Birçok insan için, Erzurum denince, akla üç kelime gelir. Dadaş, Oltu Taşı ve tabii ki Oltu Kebabı da denilen Cağ Kebabı... Yatık döner olarak da bilinen bu kebap çeşidi, Ankara’da pek çok yerde yapılır. Ama bunlardan biri var ki, gerçekten de, gerek etinin lezzeti, gerekse ustasının maharetiyle ünlenmiştir. Bizim Oltu Kebap, Balgat semtinde 1986 yılından beri hizmet veriyor.

BU YATIĞIN PÜF NOKTASINI MUTLAKA ÖĞRENECEĞİM

Her gidişimde hazırladıkları kebabın sırrını tam olarak vermeseler de, bazı püf noktalarını söylemekte de sakınca görmüyorlar. Örneğin süt kuzusunu kendi gizli yöntemleriyle terbiye etmek gibi.
Emek’in 81’inci sokağındayız... Tam 30 yıllık bir mekana, Ciğer 52’ye adım atarken, yine her taraf cıvıl cıvıl. Öğle yemeği saati ve ne bahçede ne de içerde yer bulmak mümkün değil. Mekanın sahibinin, her zamanki içten gülüşüyle, “On-on beş dakika bekleteceğiz sizi” sözlerine hazırlıklı olun. Ciğer 52’de beş çeşit kebap çıkıyor. Çöp şiş, ciğer, Adana, bonfile ve külbastı. Ama ağırlık çöp şiş ve Adana’da. Ciğerin ise hastaları var.
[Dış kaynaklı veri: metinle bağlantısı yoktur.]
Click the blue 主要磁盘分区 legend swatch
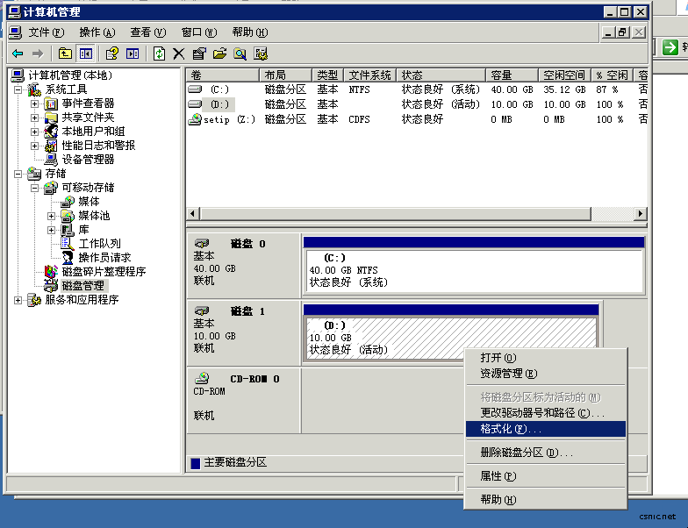Screen dimensions: 688x528 pyautogui.click(x=196, y=463)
ET, BALIK VE KELLE... YENİR ELLE!

Pek çok kişi, Siteler’e gelip de, Konyalı Kebap’a uğramadan edemiyor. Yüzyılları aşıp gelen meşhur Konya Tandır’ın tadı, gerçekten de burada doruk noktasına ulaşıyor. Konya Tandır, Osmanlı mutfağından günümüze kadar gelen en popüler yemeklerden biri. Bakır kazanlarda 7-8 saat pişen koyun eti ağızda adeta eriyor. Bundan bir kaç yıl önce, oldukça salaş bir görünüme sahip olan Konyalı Kebap, değişen çağa ayak uydurmuş ve dekorunu da yenilemiş. Değişmeyen tek şey, tandırın elle yenmesi. Buradaki masalarda boşuna çatal, bıçak aramayın. Çünkü “Et balık, kelle... Yenir elle.” deyimi burada hayat buluyor. Ama merak etmeyin. Çok temiz tuvaletlerinde sürekli olarak sıcak su akıyor.
İşte iki öneri de balık restoranlarından. Yenimahalle semtinde yıllardan beri faaliyet gösteren Çalıkuşu isimli balıkçı son günlerde bir hayli revaçta. Diğer semtlerden rotasını çevirip gelenler var ki, ben de bunlardan biri oldum. Keza, Yıldız 4’üncü caddedeki eski mekanına geri dönen Balık Pişirme Evi’de cazibe merkezi haline geldi. Kısa bir süre öncesine kadar Hollanda sefaretinin hemen yanındaki dört katlı binasında hizmet veren Pişirme Evi’nin eski küçük ama şirin yerine dönmesi çok iyi oldu. Şimdi fiyatlar daha ucuz ve ürün kalitesi daha yüksek.